#### [Текст для разбора]
---*---

Может быть, момент Победы был единственным, когда народ мог и простить Сталина, он же простил ему, бывшему семинаристу, попрание христианства, когда еле уцелевшие церкви, не держа зла против него, все-таки собирали и обручальные кольца в фонд обороны. Но он и в день Победы только чуть-чуть покаялся и сам на своем покаянии споткнулся, не сумел шагнуть в церковь, к Богу, через кровь, протянув к нему руки, молящие о прощении, и кровь, начавшая было сходить с рук, так на них и осталась – уже навсегда.
10. Опять о Володе Ульянове и Сосо Джугашвили
Я думаю, что в ранней юности и Володя Ульянов, и Сосо Джугашвили, еще не ставшие Лениным и Сталиным, искренне мечтали совсем о другой роли в истории, и не сомневаюсь, что изначально хотели сделать мир справедливей и человечней. Но приросшие партийные клички не отдирались от души. Самая горячая искренность первоначальных намерений остывает, когда она меняет жажду истины на жажду власти.
Холодный пронизывающий ветер на вершинах власти очень часто выветривает человеческую теплоту. Будьте осторожны, прикасаясь к политике. Если в политике не чувствуете тепла, отдергивайте руку – может примерзнуть.

---*---

#### [Исходные данные]

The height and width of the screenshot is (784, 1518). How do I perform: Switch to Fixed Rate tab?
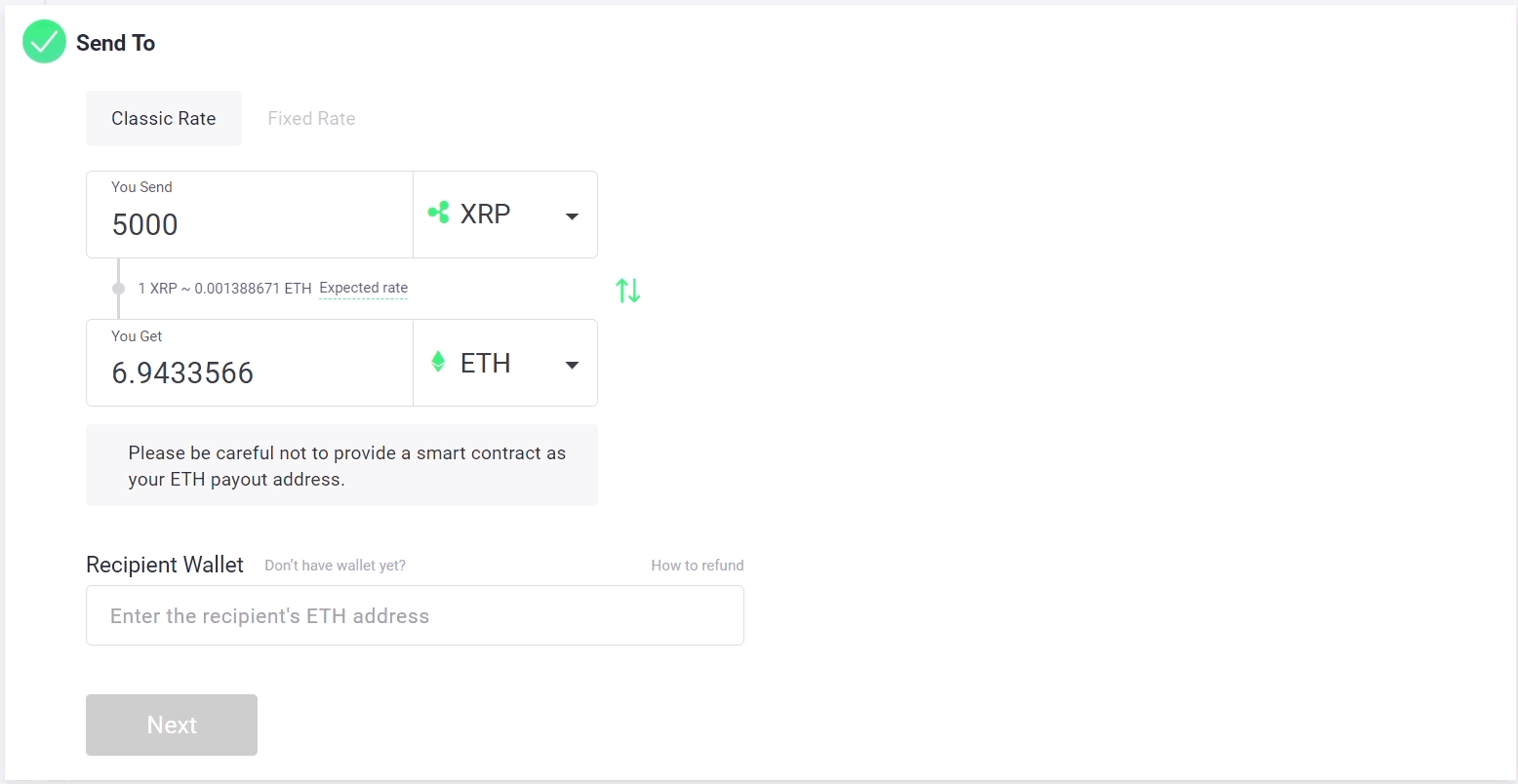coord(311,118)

---*---

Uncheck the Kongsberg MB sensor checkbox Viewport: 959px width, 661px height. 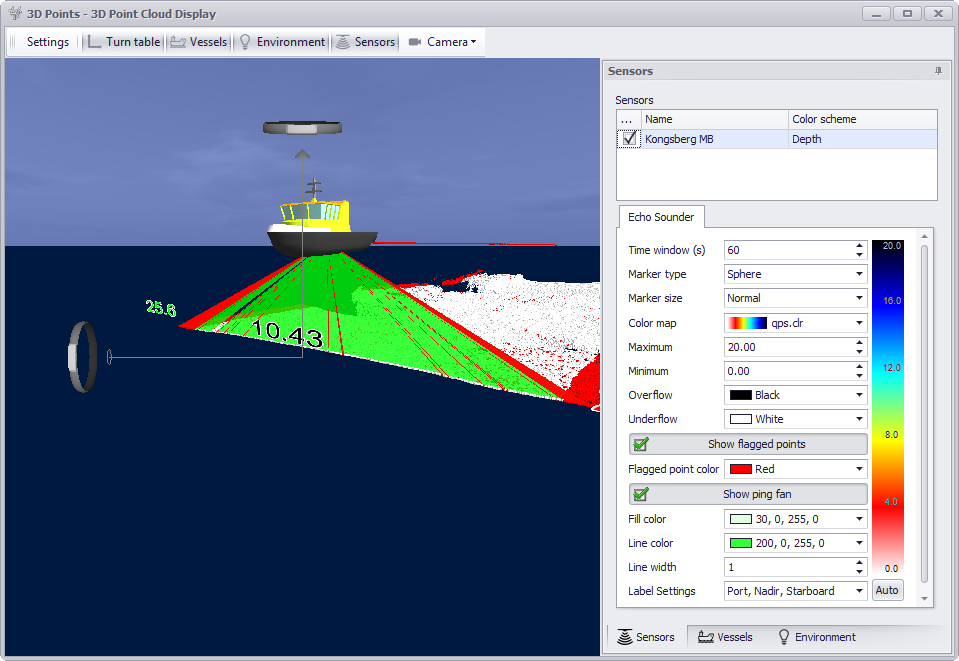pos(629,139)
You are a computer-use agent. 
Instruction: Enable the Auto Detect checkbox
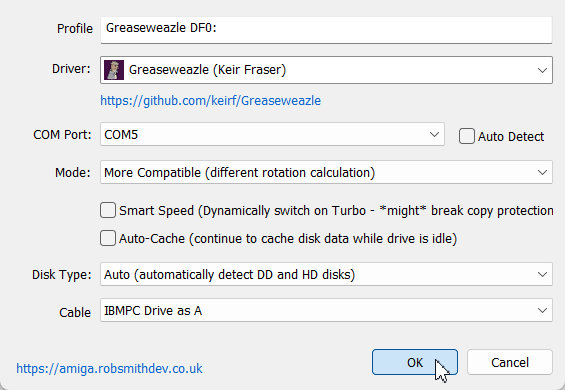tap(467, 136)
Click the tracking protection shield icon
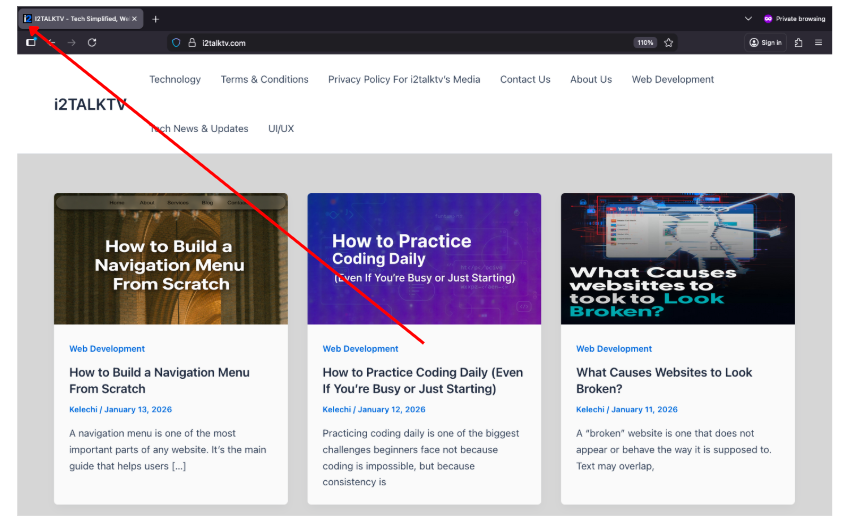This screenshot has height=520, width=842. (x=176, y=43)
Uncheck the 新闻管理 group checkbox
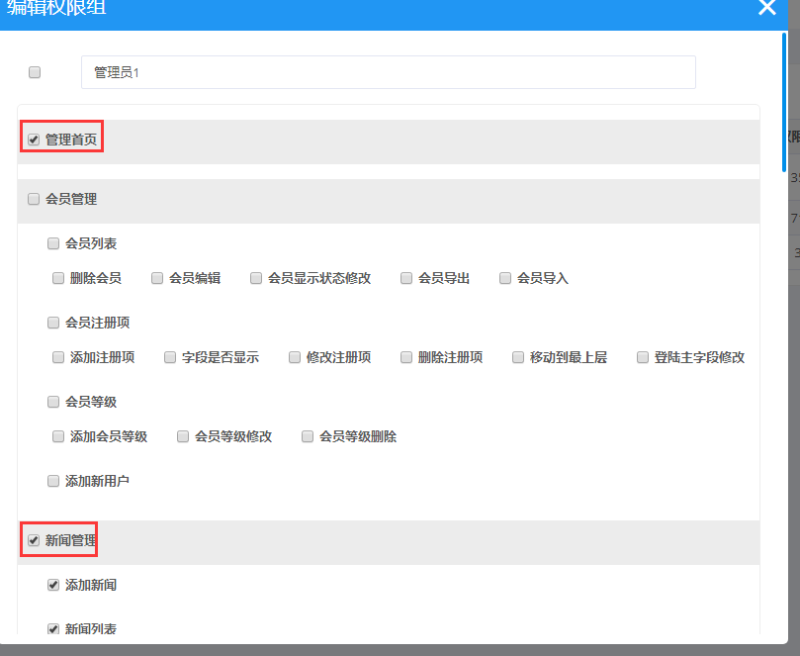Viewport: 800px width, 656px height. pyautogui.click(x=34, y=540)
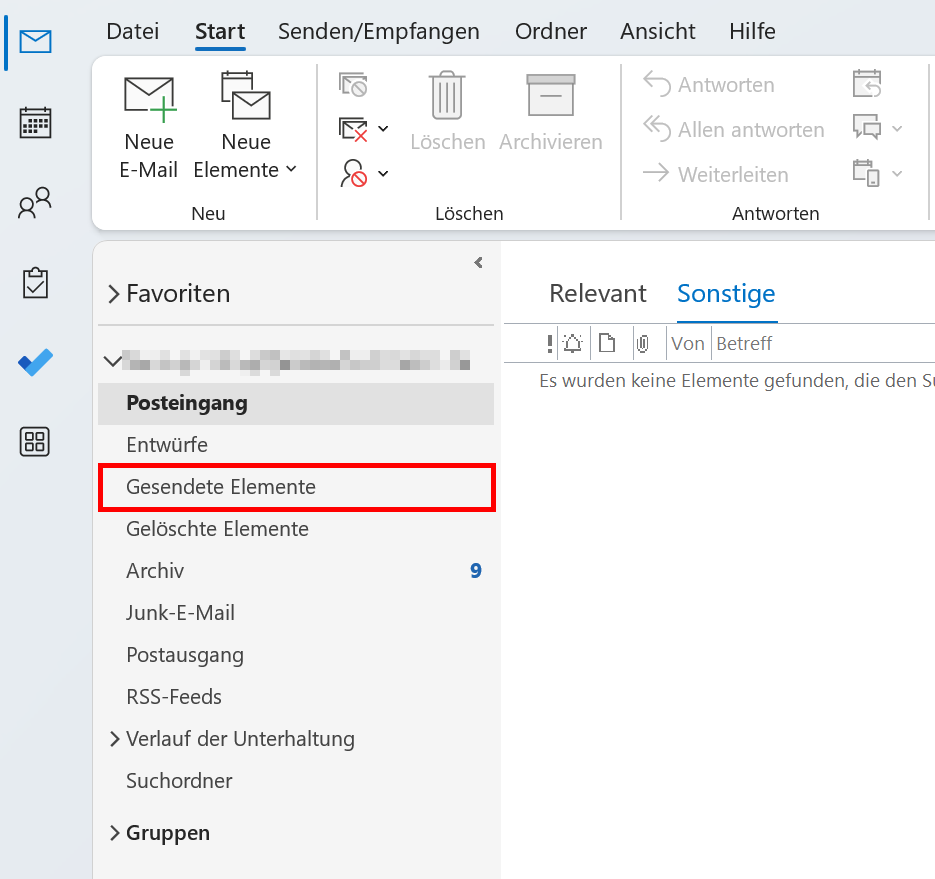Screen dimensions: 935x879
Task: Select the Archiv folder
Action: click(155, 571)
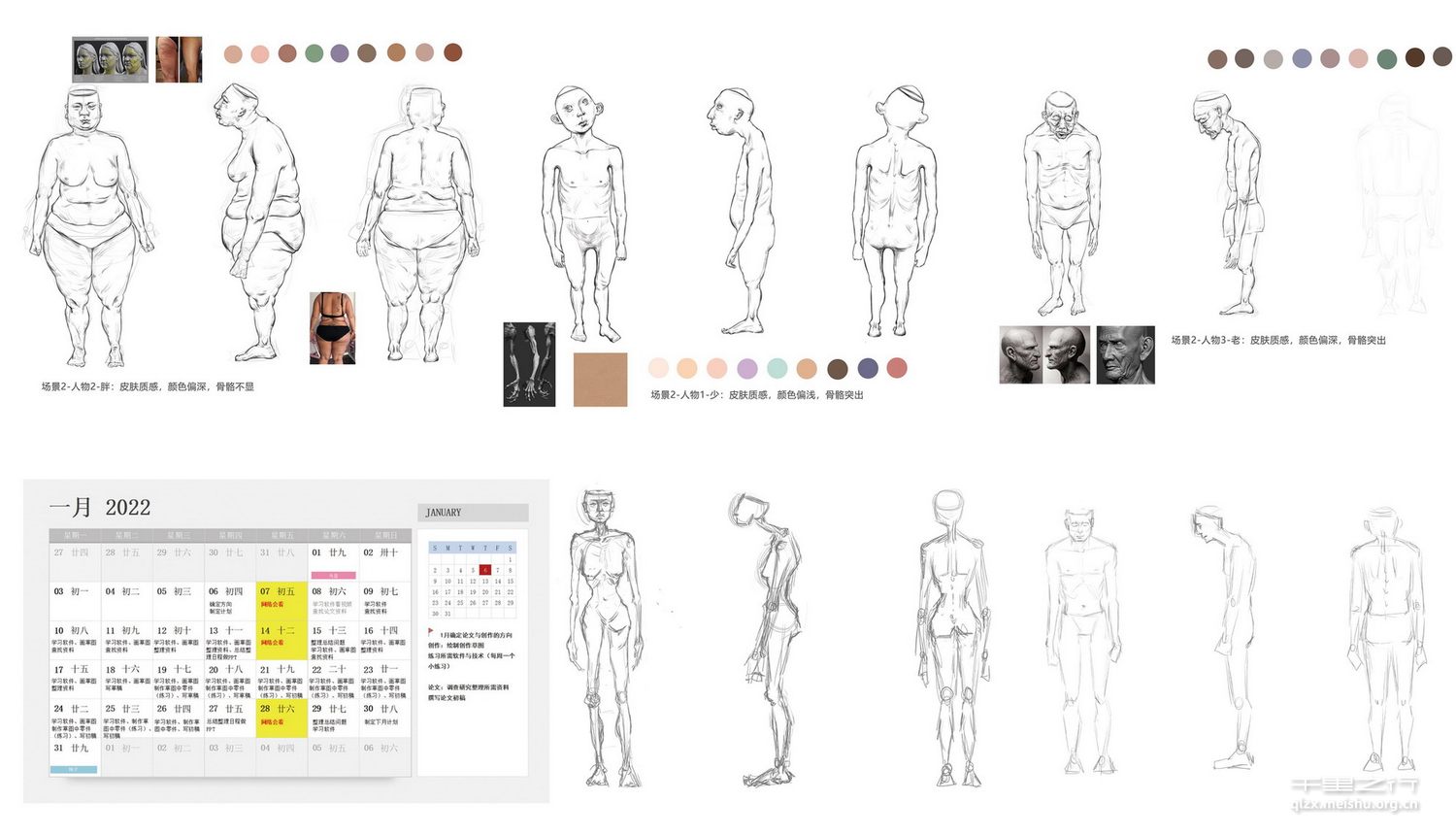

---*---

#### [Задание]
Перепишите из текста для разбора фрагмент от слов «Может быть, момент» до слов «осталась – уже навсегда.» включительно, ничего в нём не меняя.

#### [Результат выполнения]
Может быть, момент Победы был единственным, когда народ мог и простить Сталина, он же простил ему, бывшему семинаристу, попрание христианства, когда еле уцелевшие церкви, не держа зла против него, все-таки собирали и обручальные кольца в фонд обороны. Но он и в день Победы только чуть-чуть покаялся и сам на своем покаянии споткнулся, не сумел шагнуть в церковь, к Богу, через кровь, протянув к нему руки, молящие о прощении, и кровь, начавшая было сходить с рук, так на них и осталась – уже навсегда.